I 10 alberi più alti del mondo



Anche nei boschi italiani spesso si riescono a scorgere dei giganti, piante rare e di dimensioni mastodontiche che spesso vivono ormai da secoli ma che in confronto ad altri esemplari sparsi per il mondo risultano piuttosto modesti. Ecco quindi i 10 giganti che potrebbero far impallidire anche l'albero più alto che si può trovare in Italia.
Buona Lettura.

10. Eucalipto (Eucalyptus delegatensis)
Situato in Tasmania questo eucalipto raggiunge l’altezza di 87.9 metri rendendola la seconda specie di eucalipto più alta in tutto il genere Eucalyptus. L'unica specie che riesce a superare questa soglia regolarmente in quasi tutti gli individui è l’ Eucalyptus  regnans che raggiunge i 90 metri.
La corteccia è spessa, fibrosa e alla base della pianta crea delle formazioni lanose. Necessita di molta acqua per svilupparsi ed è possibile trovarla tra i 500 e 1500 metri di altitudine nelle isole dell’oceania. Attualmente esiste una sottospecie che si è differenziata dalla specie principale e si trova in tasmania, la E. d. tasmaniensis tipica delle zone sopra i 1000 metri dell’isola della Tasmania.

9. Eucalipto (Eucalyptus globulus)
Con un’altezza di 90.7 metri questo gigante della Tasmania rappresenta un caso eccezionale di crescita per questa specie, considerando che gli altri l’altezza media si attesta intorno ai 45-50 metri.  Questa pianta si può anche trovare nelle nostre zone importata e coltivata per le sue proprietà erboristiche (oli essenziali).

8. Eucalipto (Eucalyptus viminalis)
 Altro eucalipto con una crescita straordinaria,  pari  a 91 metri, situato anche lui in Tasmania.
La specie originaria dell’Australia raggiunge mediamente i 40 metri, le foglie di questa pianta sono il cibo preferito dei Koala e la si trova distribuita nelle aree più fredde dell’Australia e della Tasmania.

7. Yellow Meranti (Shorea faguetiana)

Specie inserita nelle liste dello IUNC come a rischio, originaria del Borneo, detiene il settimo posto grazie ad un esemplare situato nell’area Danum Valley Conservation Area, in Sabah con un altezza di 93 metri. 

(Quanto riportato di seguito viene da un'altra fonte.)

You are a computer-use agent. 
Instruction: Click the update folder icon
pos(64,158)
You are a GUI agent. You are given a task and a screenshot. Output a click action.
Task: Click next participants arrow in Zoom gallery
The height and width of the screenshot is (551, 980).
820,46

6. Sitka Spruce (Picea sitchensis)

Situata nella British Columbia, nel Carmanah Walbran Provincial Park 95 metri di altezza, questa specie grazie alle dimensioni che può raggiungere (anche diametralmente) è ritenuta la quinta specie di conifera più grande al mondo. Il nome deriva dalla comunità Sikta dell’Alaska. 
 
5. Sequoia gigante (Sequoiadendron giganteum)

Situata nel Sequoia National Forest in California, vicina a The President, una delle più antiche piante del mondo ( Link all’articolo in cui ne parlo) raggiunge un’altezza di 95.7 metri.  Questa specie oltre ad essere molto longeva riesce a raggiungere ragguardevoli dimensioni  in altezza e diametrali.

4.  Sitka Spruce (Picea sitchensis)
Altra pianta di abete sikta, questa volta situata nel Prairie Creek Redwoods State Park in California, che raggiunge la considerevole altezza di 96.7 metri.  Seppur non a livello delle 10 piante più antiche del mondo, anche questa specie può raggiungere una considerevole età (circa 700 anni).

3. Doerner Fir (Douglasia, Pseudotsuga menziesii)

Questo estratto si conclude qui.